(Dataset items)
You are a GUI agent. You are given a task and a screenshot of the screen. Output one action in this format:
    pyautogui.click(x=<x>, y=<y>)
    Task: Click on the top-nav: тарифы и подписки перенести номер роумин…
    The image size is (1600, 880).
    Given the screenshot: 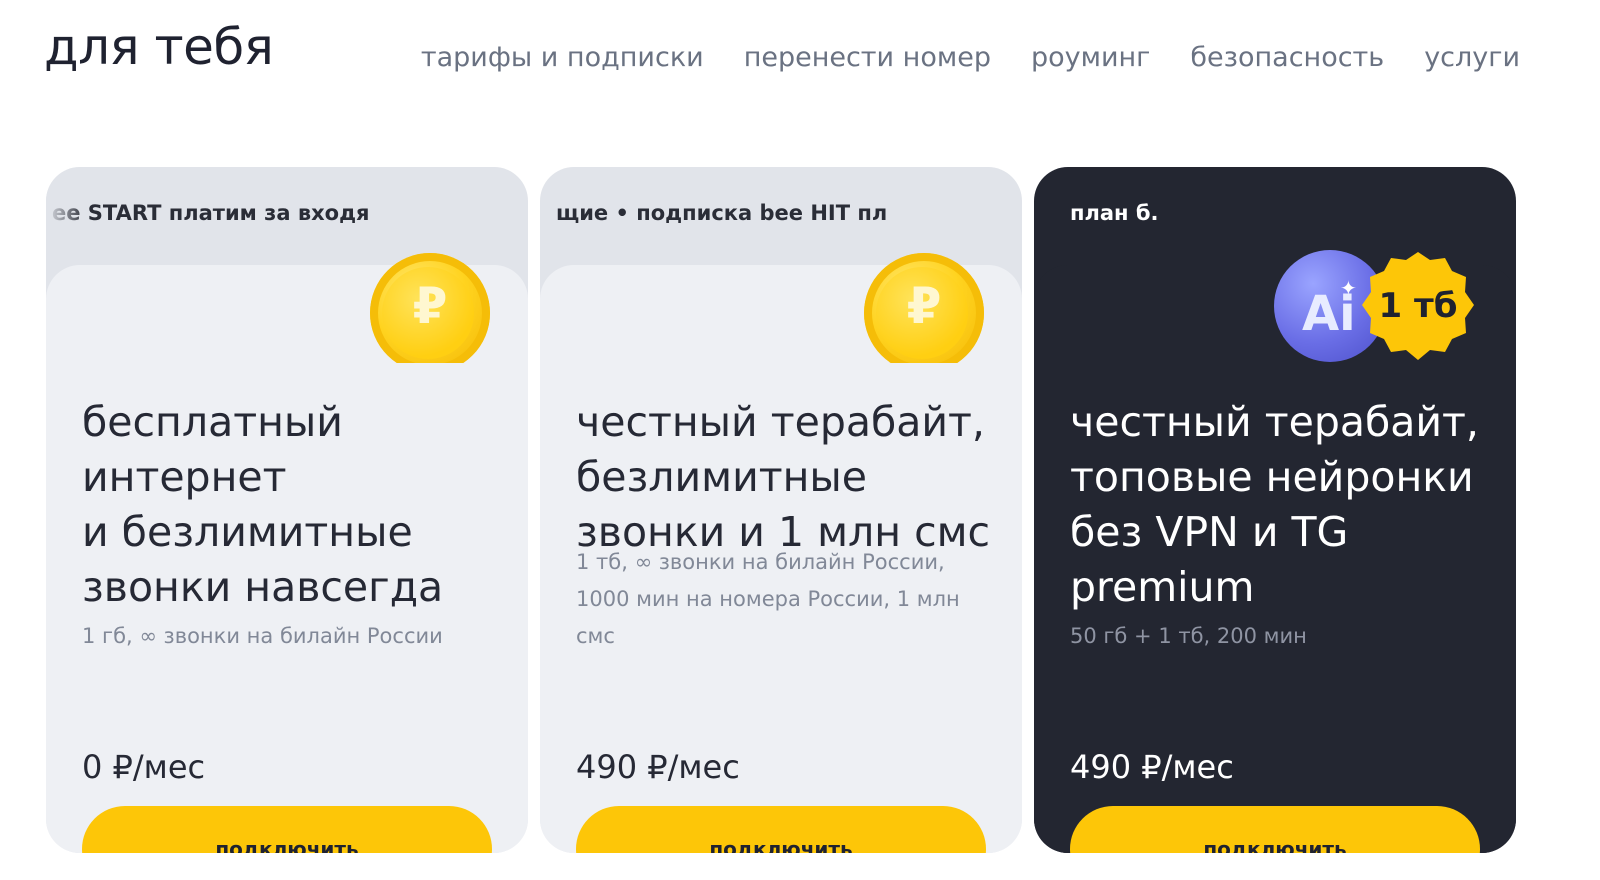 What is the action you would take?
    pyautogui.click(x=970, y=58)
    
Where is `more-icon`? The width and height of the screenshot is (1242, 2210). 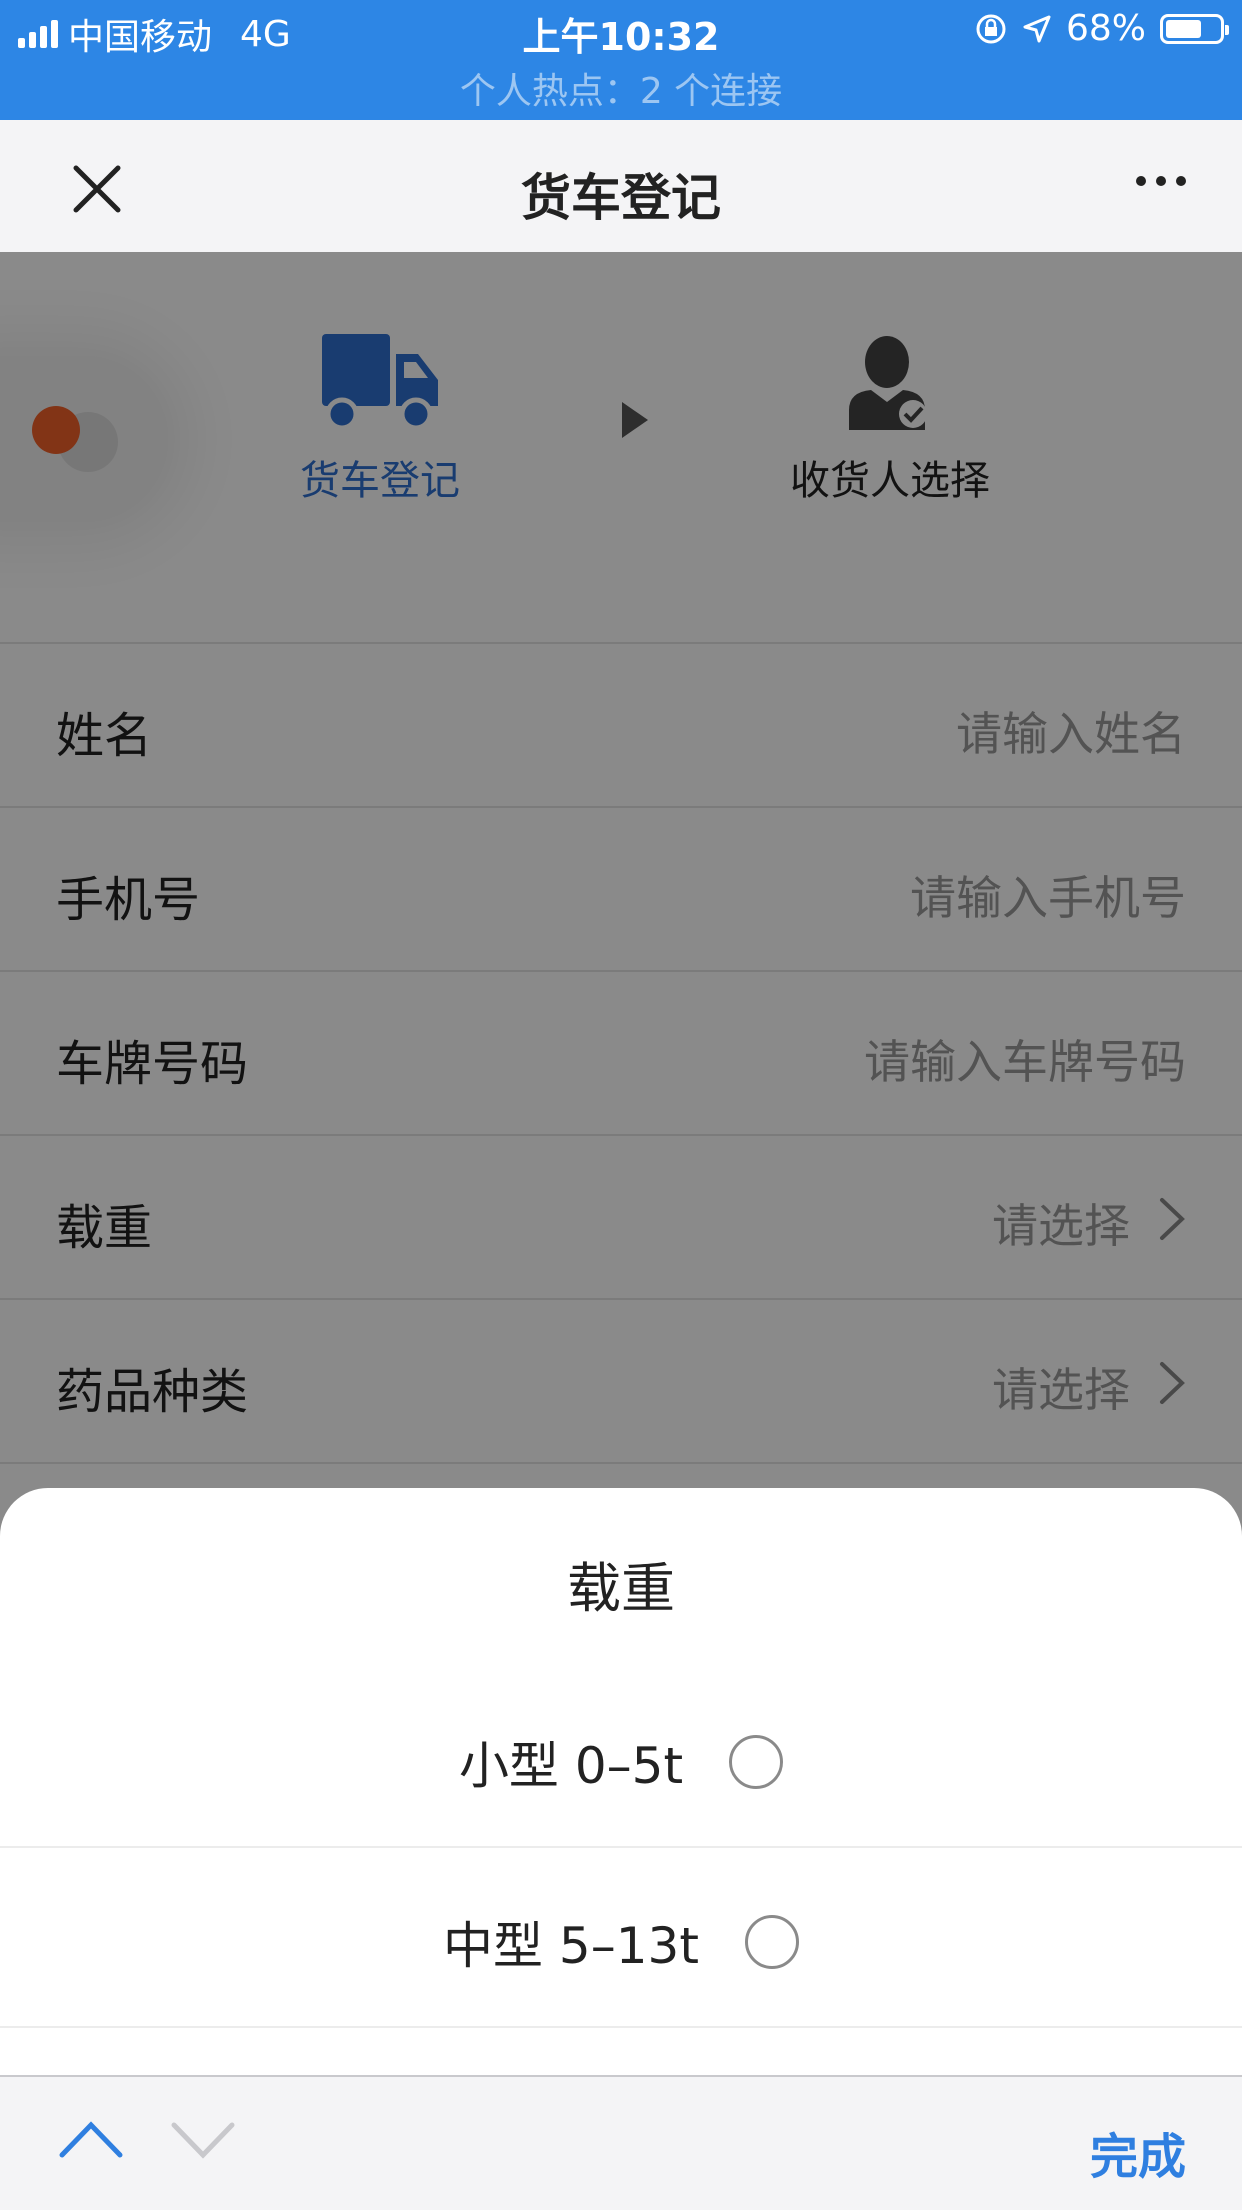
more-icon is located at coordinates (1161, 181).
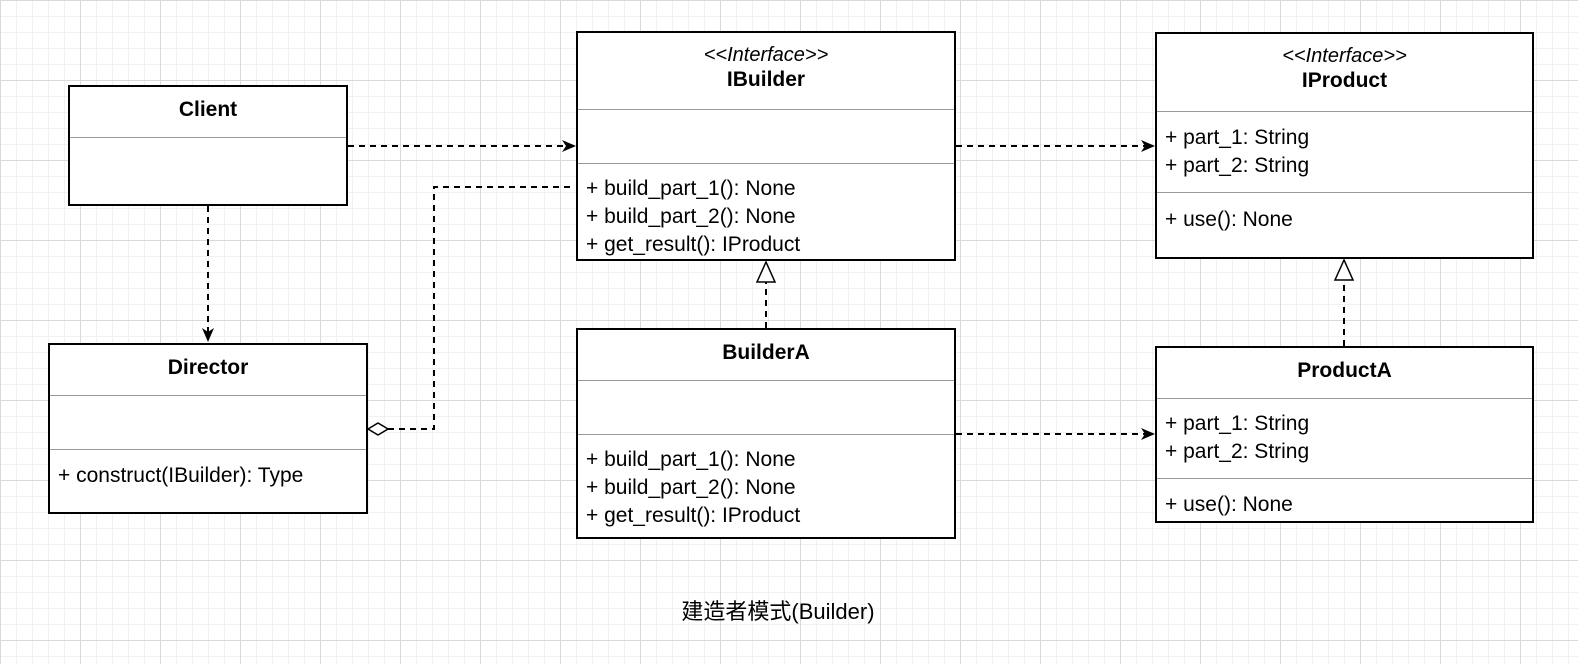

> [WHAT TO DO]:
Rewrite the listing from the line containing "is (1242, 2210)." through its end, replacing "screenshot" with "screen image" and leaving everything else unchanged. Omit the pictures.

> [RESPONSE TO THE TASK]:
Where is `more-icon`? The width and height of the screen image is (1242, 2210). 
more-icon is located at coordinates (1161, 181).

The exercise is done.